DATA EXTRACT section start

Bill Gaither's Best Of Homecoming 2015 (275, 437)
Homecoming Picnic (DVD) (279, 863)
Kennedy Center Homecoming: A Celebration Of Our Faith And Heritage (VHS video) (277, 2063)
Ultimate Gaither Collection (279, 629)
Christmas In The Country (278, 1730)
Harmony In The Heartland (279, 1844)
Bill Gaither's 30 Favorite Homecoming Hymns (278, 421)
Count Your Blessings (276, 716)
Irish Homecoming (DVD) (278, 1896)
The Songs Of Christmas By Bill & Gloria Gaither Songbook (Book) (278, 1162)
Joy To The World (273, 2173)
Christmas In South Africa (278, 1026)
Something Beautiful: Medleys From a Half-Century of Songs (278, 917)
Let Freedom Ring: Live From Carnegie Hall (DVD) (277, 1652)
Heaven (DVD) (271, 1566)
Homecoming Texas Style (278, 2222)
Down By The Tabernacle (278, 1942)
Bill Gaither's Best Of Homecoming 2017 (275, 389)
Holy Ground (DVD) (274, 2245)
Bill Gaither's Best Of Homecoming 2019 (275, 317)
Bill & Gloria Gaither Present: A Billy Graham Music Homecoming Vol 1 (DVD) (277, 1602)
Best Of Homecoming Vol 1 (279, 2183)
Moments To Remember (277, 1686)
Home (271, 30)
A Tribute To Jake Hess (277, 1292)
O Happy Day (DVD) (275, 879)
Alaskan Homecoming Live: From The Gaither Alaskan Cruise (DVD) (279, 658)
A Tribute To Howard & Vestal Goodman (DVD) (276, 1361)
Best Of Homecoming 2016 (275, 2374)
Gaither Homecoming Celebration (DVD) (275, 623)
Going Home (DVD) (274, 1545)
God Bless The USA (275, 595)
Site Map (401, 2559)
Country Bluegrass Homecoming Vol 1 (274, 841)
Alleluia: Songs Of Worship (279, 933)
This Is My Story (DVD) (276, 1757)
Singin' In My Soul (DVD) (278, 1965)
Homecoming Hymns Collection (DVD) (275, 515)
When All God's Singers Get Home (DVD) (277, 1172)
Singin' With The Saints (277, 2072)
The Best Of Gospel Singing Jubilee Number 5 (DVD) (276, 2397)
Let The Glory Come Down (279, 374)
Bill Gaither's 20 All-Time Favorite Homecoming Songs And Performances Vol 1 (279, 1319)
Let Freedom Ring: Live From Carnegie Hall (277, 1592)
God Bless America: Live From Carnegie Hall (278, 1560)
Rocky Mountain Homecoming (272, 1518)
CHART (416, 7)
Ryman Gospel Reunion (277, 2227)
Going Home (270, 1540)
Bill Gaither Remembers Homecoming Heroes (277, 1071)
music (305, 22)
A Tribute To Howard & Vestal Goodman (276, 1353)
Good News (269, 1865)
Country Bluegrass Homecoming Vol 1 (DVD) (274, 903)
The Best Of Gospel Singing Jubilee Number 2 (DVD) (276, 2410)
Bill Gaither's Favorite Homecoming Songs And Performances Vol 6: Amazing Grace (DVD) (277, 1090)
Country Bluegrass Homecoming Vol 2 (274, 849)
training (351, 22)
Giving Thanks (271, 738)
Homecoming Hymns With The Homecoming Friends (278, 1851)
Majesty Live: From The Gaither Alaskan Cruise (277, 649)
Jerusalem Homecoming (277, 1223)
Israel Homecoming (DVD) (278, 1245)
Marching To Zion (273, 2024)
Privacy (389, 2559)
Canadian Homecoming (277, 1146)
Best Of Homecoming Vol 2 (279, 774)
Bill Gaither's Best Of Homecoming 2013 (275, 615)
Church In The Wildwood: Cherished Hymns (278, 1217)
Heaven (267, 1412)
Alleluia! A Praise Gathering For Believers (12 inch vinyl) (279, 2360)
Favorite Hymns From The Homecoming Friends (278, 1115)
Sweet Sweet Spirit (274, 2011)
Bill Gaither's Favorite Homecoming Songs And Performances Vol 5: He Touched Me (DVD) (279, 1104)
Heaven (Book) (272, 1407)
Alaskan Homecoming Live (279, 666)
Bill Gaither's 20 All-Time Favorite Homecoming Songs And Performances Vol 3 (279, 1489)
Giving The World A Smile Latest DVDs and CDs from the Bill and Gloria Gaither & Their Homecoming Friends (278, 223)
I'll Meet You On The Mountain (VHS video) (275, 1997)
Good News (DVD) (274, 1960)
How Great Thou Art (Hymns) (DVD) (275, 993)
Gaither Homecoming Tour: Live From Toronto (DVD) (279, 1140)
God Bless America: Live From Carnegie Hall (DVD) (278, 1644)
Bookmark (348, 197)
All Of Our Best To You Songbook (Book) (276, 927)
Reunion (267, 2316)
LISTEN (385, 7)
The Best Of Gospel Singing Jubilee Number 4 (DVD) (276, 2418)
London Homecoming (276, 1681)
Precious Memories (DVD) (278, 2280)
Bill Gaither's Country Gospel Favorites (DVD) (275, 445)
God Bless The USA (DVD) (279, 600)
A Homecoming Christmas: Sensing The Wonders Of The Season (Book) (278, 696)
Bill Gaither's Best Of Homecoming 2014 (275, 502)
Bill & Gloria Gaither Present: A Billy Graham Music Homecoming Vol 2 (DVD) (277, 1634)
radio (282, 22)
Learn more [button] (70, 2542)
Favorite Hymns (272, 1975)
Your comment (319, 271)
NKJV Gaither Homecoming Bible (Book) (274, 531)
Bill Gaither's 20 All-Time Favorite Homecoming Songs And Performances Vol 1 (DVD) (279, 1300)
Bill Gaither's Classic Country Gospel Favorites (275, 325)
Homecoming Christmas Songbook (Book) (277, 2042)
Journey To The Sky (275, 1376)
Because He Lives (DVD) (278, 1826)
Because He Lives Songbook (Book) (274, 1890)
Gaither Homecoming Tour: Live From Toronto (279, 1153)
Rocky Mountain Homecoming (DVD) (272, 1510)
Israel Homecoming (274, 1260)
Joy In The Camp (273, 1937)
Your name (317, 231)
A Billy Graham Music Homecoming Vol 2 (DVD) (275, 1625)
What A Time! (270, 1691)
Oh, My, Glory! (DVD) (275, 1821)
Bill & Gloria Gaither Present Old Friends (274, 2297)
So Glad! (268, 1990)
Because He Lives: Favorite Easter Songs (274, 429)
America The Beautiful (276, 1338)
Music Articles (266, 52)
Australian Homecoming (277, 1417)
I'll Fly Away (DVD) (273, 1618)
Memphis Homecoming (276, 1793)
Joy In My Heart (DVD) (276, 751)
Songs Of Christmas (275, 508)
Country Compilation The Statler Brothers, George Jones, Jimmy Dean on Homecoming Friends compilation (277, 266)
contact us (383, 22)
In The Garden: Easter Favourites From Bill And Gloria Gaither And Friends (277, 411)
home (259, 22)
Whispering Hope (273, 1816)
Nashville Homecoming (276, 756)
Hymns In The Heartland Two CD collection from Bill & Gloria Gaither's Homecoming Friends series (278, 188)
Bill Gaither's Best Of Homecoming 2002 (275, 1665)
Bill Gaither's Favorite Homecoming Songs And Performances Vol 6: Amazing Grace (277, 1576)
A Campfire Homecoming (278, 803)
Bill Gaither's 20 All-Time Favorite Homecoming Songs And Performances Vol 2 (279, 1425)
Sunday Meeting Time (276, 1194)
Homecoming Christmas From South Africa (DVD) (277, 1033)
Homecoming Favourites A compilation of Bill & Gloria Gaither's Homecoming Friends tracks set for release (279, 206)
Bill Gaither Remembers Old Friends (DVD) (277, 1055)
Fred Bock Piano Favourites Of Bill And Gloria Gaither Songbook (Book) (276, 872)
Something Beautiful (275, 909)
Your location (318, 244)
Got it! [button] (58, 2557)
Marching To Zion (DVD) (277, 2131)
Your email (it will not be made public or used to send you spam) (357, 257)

DATA EXTRACT section end

▶ **WHAT YOU WILL DO**
The required output is every line above from the one with "Christmas In South Africa (278, 1026)" down to the one with "Holy Ground (DVD) (274, 2245)", restated word for word, ends included.

▶ **SOLUTION TO THIS EXERCISE**
Christmas In South Africa (278, 1026)
Something Beautiful: Medleys From a Half-Century of Songs (278, 917)
Let Freedom Ring: Live From Carnegie Hall (DVD) (277, 1652)
Heaven (DVD) (271, 1566)
Homecoming Texas Style (278, 2222)
Down By The Tabernacle (278, 1942)
Bill Gaither's Best Of Homecoming 2017 (275, 389)
Holy Ground (DVD) (274, 2245)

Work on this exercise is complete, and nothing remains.